_YOUR INSTRUCTIONS_
Lines to return, exactly: from the line with "Given: Click the Face ID scan icon" to the line with "Given: Open the Back history dropdown arrow" in the entries below, both included.

DATA below:

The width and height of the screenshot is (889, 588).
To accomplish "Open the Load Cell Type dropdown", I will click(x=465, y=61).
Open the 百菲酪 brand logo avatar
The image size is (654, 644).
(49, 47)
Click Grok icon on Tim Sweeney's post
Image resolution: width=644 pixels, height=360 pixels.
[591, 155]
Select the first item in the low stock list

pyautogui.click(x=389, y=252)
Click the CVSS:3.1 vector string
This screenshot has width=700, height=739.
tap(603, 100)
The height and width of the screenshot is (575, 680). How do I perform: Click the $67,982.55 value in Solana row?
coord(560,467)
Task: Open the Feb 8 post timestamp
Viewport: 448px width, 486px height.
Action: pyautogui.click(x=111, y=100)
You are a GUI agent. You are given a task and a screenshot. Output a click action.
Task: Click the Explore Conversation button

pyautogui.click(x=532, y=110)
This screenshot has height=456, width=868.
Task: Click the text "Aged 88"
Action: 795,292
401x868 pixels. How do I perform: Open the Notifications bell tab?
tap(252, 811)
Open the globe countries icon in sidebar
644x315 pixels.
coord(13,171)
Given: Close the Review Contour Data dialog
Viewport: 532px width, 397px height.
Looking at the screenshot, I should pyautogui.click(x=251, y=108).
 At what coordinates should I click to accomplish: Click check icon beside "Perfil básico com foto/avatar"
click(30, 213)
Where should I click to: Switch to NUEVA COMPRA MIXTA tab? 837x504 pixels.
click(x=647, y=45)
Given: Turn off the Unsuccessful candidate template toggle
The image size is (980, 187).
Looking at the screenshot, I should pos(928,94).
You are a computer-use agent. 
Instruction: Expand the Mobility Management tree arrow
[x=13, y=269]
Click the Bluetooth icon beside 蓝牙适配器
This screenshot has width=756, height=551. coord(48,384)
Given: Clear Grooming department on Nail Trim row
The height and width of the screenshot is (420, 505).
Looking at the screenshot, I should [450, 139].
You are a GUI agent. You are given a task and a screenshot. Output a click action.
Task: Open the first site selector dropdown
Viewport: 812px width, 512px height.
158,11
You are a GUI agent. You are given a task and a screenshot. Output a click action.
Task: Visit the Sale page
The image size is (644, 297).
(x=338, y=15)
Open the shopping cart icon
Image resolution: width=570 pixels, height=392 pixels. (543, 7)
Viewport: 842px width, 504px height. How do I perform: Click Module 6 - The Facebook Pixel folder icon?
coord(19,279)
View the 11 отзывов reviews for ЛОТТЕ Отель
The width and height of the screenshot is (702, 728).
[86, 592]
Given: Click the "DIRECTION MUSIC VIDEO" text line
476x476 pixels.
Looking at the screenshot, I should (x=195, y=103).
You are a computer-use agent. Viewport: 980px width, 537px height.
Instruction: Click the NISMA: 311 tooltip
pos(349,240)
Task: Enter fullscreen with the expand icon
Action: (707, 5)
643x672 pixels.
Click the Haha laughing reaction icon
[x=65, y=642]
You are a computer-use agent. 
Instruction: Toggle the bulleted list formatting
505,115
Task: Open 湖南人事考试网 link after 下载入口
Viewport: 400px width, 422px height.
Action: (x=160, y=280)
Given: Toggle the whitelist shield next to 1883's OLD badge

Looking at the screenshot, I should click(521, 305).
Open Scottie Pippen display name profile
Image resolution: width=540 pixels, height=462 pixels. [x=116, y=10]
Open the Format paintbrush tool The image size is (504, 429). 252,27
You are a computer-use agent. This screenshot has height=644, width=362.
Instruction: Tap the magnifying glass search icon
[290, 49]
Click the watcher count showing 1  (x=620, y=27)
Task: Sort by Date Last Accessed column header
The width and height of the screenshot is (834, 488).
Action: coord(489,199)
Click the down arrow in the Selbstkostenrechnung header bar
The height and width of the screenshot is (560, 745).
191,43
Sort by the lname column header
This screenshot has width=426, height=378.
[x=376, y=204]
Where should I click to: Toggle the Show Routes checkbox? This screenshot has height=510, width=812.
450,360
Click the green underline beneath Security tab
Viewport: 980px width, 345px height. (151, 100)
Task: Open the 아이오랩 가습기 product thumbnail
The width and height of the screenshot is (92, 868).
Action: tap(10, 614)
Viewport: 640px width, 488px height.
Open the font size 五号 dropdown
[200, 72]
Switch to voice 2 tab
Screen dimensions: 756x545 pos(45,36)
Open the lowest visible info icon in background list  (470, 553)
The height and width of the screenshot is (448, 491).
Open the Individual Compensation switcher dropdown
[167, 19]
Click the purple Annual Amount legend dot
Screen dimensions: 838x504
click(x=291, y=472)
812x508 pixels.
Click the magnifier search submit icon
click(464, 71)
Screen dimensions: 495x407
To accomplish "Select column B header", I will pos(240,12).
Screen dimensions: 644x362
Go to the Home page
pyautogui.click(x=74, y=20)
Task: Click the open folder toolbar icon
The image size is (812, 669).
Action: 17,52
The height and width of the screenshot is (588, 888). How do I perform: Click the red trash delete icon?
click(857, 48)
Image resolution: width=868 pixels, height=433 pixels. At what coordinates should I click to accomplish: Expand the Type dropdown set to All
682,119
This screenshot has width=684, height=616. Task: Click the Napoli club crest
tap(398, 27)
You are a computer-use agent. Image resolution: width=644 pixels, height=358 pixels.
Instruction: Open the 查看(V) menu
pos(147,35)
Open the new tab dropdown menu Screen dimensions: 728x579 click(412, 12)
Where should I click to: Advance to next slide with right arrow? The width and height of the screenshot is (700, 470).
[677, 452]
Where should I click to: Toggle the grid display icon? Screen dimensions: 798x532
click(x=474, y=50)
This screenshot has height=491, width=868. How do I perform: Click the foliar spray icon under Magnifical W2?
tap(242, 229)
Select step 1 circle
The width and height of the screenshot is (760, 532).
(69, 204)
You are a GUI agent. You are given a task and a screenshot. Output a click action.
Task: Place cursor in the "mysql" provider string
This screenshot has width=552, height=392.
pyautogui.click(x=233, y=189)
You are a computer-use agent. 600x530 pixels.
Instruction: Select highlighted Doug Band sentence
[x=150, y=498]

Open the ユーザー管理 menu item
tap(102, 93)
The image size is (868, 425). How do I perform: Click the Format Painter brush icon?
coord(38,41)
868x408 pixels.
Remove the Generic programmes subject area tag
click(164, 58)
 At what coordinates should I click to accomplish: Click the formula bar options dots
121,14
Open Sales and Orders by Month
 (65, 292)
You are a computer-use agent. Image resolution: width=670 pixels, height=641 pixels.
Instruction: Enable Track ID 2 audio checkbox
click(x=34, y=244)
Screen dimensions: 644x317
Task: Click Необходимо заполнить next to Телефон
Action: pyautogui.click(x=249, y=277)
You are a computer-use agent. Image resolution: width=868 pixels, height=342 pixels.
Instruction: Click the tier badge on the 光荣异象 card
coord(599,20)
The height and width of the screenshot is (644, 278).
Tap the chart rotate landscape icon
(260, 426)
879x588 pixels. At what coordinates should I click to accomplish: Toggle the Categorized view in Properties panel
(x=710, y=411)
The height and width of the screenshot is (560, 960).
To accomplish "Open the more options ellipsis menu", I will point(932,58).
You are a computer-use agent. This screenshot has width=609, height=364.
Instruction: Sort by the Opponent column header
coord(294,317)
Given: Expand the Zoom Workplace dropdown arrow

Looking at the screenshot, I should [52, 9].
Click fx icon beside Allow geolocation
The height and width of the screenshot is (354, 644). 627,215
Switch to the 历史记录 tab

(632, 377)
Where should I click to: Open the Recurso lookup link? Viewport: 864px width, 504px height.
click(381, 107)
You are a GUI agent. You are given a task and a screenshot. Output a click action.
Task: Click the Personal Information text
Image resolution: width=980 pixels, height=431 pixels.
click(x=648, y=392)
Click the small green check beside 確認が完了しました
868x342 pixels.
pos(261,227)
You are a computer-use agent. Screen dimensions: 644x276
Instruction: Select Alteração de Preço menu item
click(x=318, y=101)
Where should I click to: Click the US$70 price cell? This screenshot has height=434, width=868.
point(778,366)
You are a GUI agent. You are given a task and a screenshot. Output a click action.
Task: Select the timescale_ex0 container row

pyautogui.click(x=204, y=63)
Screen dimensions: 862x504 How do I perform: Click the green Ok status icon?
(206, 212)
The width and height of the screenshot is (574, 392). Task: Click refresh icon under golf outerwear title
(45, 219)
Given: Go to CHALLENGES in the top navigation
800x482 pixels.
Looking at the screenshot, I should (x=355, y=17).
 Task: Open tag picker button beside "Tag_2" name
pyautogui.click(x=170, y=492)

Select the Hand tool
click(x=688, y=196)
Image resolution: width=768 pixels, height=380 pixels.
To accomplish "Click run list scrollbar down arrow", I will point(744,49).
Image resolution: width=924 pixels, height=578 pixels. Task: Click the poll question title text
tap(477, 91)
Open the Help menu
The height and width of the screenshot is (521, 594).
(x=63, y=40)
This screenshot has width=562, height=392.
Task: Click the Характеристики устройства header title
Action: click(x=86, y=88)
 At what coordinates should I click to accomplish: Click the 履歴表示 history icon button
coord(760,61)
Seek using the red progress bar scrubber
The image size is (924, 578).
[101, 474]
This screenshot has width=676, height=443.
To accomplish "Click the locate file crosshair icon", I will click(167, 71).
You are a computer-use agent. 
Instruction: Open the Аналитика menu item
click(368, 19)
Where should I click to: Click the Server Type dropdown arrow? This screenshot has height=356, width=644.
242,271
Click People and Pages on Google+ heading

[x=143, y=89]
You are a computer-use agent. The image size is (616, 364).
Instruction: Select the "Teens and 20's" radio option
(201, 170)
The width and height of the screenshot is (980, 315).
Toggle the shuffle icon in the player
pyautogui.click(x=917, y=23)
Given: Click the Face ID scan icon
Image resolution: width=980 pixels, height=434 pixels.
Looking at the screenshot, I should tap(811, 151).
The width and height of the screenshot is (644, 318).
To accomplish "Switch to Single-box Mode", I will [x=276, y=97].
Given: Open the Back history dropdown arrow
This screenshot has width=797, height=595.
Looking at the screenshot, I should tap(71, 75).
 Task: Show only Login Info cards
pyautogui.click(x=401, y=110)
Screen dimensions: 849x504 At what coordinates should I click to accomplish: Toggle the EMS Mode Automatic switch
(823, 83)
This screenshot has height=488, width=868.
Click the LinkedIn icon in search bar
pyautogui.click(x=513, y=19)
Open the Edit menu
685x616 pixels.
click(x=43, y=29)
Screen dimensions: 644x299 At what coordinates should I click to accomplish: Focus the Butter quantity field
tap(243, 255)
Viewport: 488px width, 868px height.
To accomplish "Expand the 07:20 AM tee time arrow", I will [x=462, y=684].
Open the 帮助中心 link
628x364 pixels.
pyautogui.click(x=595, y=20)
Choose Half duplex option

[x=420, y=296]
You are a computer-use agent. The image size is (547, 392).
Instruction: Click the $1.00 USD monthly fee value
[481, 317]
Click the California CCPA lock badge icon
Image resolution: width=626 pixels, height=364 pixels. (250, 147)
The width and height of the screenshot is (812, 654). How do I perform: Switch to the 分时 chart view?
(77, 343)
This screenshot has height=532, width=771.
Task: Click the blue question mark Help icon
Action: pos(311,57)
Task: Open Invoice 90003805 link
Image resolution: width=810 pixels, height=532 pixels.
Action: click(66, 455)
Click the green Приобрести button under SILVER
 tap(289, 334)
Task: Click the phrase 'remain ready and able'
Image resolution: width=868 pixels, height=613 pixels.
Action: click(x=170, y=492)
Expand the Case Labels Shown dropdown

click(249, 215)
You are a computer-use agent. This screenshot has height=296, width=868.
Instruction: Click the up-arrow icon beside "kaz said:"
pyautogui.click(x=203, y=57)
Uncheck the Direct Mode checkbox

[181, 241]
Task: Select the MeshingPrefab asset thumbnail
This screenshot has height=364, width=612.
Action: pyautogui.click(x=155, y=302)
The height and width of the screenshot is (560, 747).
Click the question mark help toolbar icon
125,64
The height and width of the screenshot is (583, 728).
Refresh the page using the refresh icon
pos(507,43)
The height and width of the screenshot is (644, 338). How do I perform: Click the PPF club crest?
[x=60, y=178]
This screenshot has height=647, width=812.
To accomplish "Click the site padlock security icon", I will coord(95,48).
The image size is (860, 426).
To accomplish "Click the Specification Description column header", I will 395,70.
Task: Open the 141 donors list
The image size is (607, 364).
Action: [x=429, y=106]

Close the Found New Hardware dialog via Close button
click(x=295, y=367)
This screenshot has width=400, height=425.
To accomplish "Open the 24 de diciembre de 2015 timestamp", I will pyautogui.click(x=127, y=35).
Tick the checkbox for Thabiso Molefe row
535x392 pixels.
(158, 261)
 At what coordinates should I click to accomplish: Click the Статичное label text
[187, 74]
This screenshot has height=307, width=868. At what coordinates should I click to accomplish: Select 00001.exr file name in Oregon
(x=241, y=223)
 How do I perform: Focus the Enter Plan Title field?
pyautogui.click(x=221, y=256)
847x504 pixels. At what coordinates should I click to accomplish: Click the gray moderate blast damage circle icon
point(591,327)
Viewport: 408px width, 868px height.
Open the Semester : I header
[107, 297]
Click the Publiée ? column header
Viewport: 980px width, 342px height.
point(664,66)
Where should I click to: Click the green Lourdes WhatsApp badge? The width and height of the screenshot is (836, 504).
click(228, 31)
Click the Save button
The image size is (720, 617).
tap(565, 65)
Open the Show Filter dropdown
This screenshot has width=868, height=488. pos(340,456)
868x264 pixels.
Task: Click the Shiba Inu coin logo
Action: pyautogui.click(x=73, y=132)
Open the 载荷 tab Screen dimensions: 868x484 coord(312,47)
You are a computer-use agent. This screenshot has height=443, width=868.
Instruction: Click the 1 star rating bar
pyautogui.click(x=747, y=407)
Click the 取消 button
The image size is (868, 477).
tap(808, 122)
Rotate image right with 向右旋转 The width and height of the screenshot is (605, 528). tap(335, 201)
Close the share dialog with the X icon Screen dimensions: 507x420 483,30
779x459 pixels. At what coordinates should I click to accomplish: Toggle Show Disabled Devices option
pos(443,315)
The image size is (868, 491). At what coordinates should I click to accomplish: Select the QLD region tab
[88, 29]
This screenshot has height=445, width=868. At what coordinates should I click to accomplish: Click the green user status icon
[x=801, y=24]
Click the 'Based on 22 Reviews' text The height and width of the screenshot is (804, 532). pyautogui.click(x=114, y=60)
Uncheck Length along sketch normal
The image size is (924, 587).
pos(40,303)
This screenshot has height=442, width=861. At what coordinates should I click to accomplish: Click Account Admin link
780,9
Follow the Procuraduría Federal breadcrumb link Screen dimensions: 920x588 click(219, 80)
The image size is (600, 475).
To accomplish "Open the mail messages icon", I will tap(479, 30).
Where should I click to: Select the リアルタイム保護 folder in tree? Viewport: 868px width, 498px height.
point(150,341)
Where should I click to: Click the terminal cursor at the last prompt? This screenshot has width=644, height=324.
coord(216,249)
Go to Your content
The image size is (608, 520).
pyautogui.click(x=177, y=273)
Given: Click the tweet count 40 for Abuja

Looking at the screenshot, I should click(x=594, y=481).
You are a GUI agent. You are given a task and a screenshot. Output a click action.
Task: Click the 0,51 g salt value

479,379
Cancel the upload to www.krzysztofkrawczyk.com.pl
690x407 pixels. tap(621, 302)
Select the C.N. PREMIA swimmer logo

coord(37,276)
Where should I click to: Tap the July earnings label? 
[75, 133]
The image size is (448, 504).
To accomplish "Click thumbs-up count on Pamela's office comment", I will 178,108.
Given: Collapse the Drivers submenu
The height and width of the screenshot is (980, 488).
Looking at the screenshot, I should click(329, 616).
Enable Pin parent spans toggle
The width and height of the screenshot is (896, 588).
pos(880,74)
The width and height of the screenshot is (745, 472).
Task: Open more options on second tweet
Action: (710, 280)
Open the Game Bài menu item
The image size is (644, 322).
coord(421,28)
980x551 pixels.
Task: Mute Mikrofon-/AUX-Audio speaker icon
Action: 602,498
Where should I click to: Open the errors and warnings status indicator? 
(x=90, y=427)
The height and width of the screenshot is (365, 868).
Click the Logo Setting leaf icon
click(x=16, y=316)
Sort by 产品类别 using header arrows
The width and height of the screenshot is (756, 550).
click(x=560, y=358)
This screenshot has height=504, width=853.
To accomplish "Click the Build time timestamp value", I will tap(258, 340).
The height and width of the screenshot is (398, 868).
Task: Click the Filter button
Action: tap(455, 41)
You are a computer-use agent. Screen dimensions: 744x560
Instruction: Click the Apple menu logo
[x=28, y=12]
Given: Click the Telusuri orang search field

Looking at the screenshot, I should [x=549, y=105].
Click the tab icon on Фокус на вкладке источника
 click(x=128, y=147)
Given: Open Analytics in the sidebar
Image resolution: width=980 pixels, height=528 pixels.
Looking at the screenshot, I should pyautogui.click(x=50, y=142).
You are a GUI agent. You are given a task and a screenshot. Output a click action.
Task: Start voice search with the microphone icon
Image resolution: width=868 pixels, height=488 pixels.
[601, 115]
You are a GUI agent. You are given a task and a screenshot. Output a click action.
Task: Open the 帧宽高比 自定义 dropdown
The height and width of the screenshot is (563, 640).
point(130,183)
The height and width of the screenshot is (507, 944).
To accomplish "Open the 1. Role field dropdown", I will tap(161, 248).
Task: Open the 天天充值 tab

End of DATA.

_OUTPUT BELOW_
Given: Click the Face ID scan icon
Image resolution: width=980 pixels, height=434 pixels.
Looking at the screenshot, I should tap(811, 151).
The width and height of the screenshot is (644, 318).
To accomplish "Switch to Single-box Mode", I will [x=276, y=97].
Given: Open the Back history dropdown arrow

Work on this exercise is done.